Recently I was reflecting on the tremendous hype of Halloween. The fascination of dressing up as someone you’re not. The fixation on death and being scared out of you wits. The delight in trick-or-treating to get a great amount of candy. In reflecting on the obsession with Halloween, it occurred to me that the celebration is a far cry for the initial intent of the holiday.
Halloween comes from traditional ancient Celtic festival of Samhain, where people would light bond-fires and wear costumes to ward off ghosts. It was held on the eve of All Saints Day and became known as All Hollow’s Eve. It was a preparation for the day of commemorating all the saints of the church both known and unknown who have attained Heaven. Initiated in the Catholic Church, it was latter found favor in other Christian denominations.

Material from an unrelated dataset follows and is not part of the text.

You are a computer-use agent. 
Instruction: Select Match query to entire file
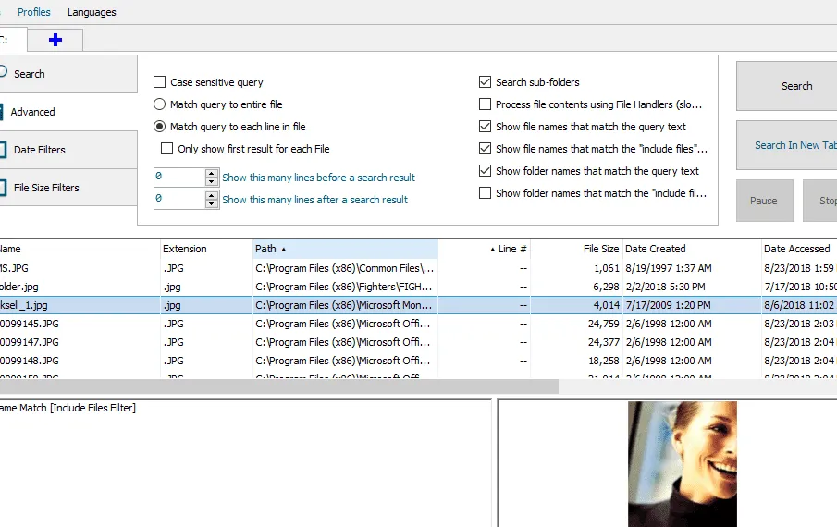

The Catholic Church saw All Saints Day in a somewhat narrow focus commemorating those whom the Church elevated to the status of sainthood. In other traditions which did not have elevated saints, say all believers are saints. Which comes from the Apostle Paul who saw everyone in the faith as saints, meaning true believers in Jesus Christ as Lord and Savior.
Both traditions central focus is to remember all the saints who have gone before offering thanksgiving and honor. In the process of remembering, the celebrant is reconnected spiritually and emotionally with the saints who have passed on. All Saints Day then is a sacred day of commemoration which has faded from our days of celebrations.
My hope for those of us in the Christian faith that we regain a focus on All Saints Day as a time to give thanks for the saints in our lives and honor their gifts left with us. HAPPY ALL SAINTS DAY. Amen.